Here usus has to be understood in opposition to dominium. Dominium refers to full and absolute ownership. Usus, however, is what dominium is not, and refers the right to use or enjoy a thing but without altering its nature, because the user is not an owner. In this sense, any act of environmental protection, administration, or enjoyment, insofar as it does not alter the nature of thing itself (res) but only what the thing produces (fructus), as well as temporary or permanent possessio in its more general sense, is a part of usus. So usus excludes only those acts that imply an absolute ownership over the earth (dominium), i.e. acts of disposal (habere), and, of course, of abuse (abusus). The construction of an atom bomb, for instance, is a clear act of abusive disposal, not of use of the earth.

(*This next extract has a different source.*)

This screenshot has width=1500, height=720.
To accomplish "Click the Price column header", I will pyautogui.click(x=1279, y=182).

Usus of the earth means that humanity has the rights (and derivative duties) to long-term use (usus in the strictest sense), full enjoyment (fructus) and complete possession (possessio) of the planet, but not to alienation (habere), let alone destruction. The necessary distribution of the land between and among political communities is not by way of absolute ownership or absolute sovereignty, but by way of usus.

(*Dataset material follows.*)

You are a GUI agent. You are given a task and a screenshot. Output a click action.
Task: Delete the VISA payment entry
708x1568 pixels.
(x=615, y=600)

Why is this so? Firstly, humanity is so dependent upon the earth that it could not survive apart from it. Thus, humanity does not have disposal capacities over the earth. Nor is alienation possible since there would be no counterpart to humanity to receive the alienated good. Secondly, the earth as a unified whole is indivisible. This is so because a potential division of the earth into different spheres of absolute ownership or full sovereignty would alter substantially the very nature of the earth at least from a legal perspective. Absolute co-ownership, on the contrary demands the faculty of disposal and alienation. Indeed, a co-owner without the capacity to alienate his part of a commonly owned item would not be a true absolute owner.

The doctrine of “usus of the earth” tries to recover the key idea that humanity rather than the community of nation states has ultimate responsibility for the protection of the earth. The usus of the earth also grants to every human being the right to use the planet as a home. Each human being, as a “co-user” of the earth, becomes a member of a single community which has the right and the power to govern and administer this usus of the earth. This communio in usu requires the recognition of humanity as a legal community. The usus of the earth has important legal applications in matters of immigration, and preservation of the planet. As a co-user, for instance, each human being has the right to decide in which part of the planet will develop his existence, and to change to another place when it is convenient for the pursuit of happiness.

* * *

The third argument for the justification of the creation of a human global community is necessity (necessitas) as a source of binding law. Necessity affects the law in two different ways. Sometimes the plea of necessity should be taken into consideration for the purpose of legally justifying a departure from ordinary law. This is indeed the case with respect to the doctrine of necessity in international law, which is based on the rule that human law does not apply when necessity comes into play. Sometimes, however, necessity creates law by grounding legal obligations and duties. Thus necessity becomes an important source of law, that is to say, of binding legal obligation. I am using the concept of necessity in this latter way, though the two legal implications are interconnected. As necessity must be under law, if it can suspend laws it must also be able to create them. Otherwise, society would dissolve into chaos.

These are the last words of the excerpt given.